* Problem set
1. In the editorial on Jamaica's economy debate, what is the size of the national debt?
2. Reproduce part of the Jamaica economy editorial word for word. Begin at the words "Published:Thursday | December" and stop after "past four years.".
3. Carry on the editorial about Jamaica's national debt and the election, picking up right after its last sentence.

* Article
———

Published:Thursday | December 15, 2011 | 12:00 AM

Fortuitously, the People's National Party (PNP) launched its election manifesto on the eve of tonight's debate on the economy between its shadow finance minister, Dr Peter Phillips, and Mr Audley Shaw, who has had the job in the Jamaica Labour Party (JLP) administration for the past four years.

For there is no more pressing issue on which Jamaica's voters must pronounce when they go to the polls on December 29 and to which the new government must pay attention immediately on taking office. The cold, stark fact is that the national debt, at $1.6 trillion, or 130 per cent of gross domestic product, as we have been reminded by the International Monetary Fund (IMF) and the rating agencies, is unsustainable.

The critical question that faces those who offer themselves for government, and thus the responsibility for formulating and executing policy, is how they intend to rescue the country from this quagmire of high debt, little or no growth and joblessness. The first part of that answer starts with the courage of whichever party forms the government to take unpopular decisions.

Voters have to be told the truth.

———

* Recorded data
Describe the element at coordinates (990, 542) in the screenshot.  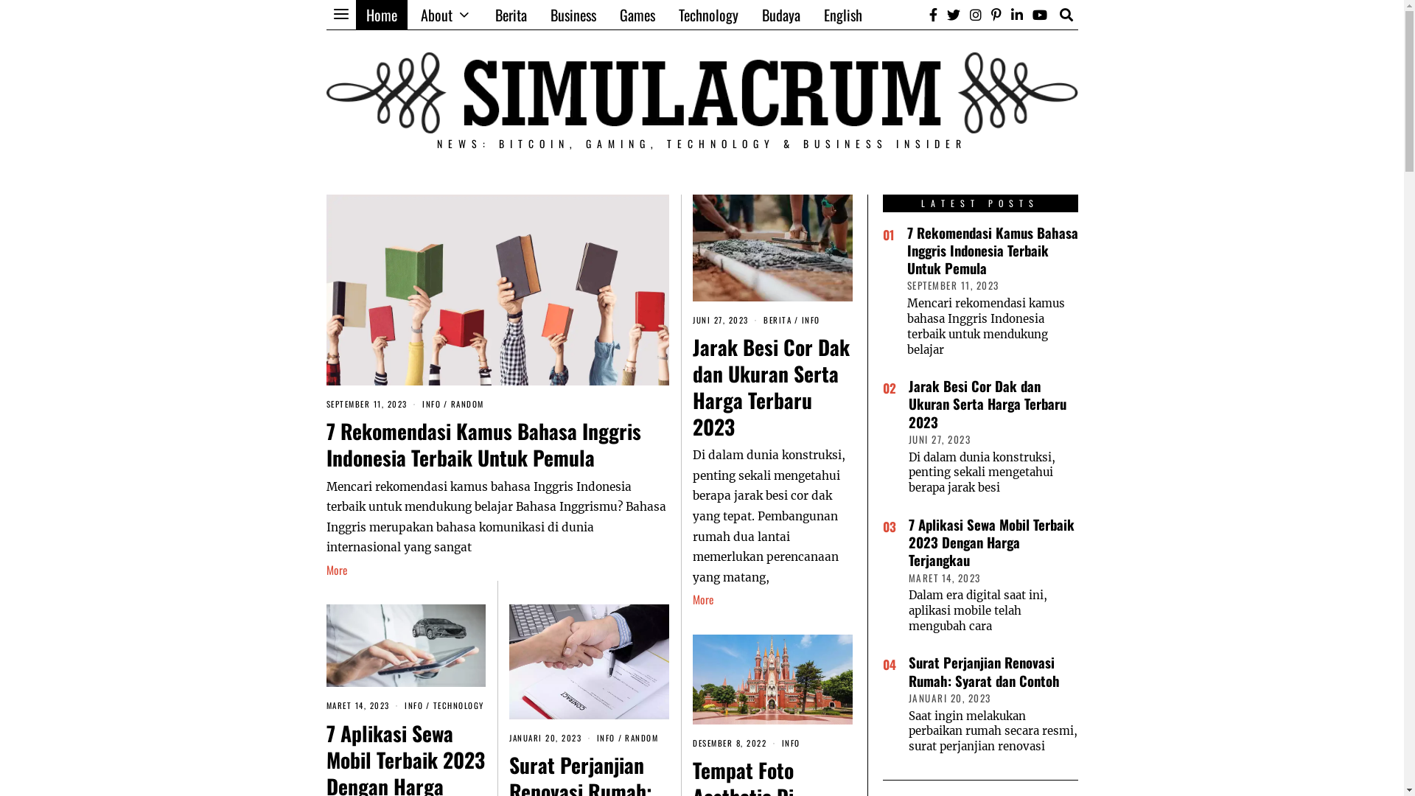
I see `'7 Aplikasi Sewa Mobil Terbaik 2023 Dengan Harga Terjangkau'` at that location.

———

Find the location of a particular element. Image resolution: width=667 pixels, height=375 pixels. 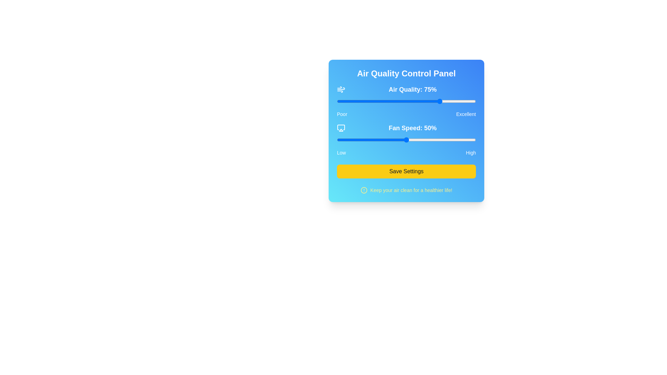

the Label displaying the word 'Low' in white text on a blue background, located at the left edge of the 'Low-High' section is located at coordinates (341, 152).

———

* Results
1. $1.6 trillion, or 130 per cent of gross domestic product.

2.
Published:Thursday | December 15, 2011 | 12:00 AM

Fortuitously, the People's National Party (PNP) launched its election manifesto on the eve of tonight's debate on the economy between its shadow finance minister, Dr Peter Phillips, and Mr Audley Shaw, who has had the job in the Jamaica Labour Party (JLP) administration for the past four years.

3.
Manifesto declaration

In that regard, note that the first of what the PNP manifesto declares to be 18 steps towards "full people empowerment" is negotiating a borrowing agreement with the IMF. The second is reform of the public sector. Tax and pension reforms, surprisingly, do not make that list of 18, but nonetheless are significant to the party's "plans and strategies" for the macroeconomy and the generation of growth.

The manifesto, essentially, places the PNP's imprimatur on statements previously made by Dr Phillips. The commitment to an IMF agreement, however, is especially significant, given Mr Shaw's recent equivocation on the matter.

The government's standby agreement with the fund has been off the rails for more than a year, and Mr Shaw told a CVM interviewer that he is taking advice on whether to enter a new one - a declaration that would have caused unease among bilateral and multilateral partners and in financial markets, already reticent towards Jamaica.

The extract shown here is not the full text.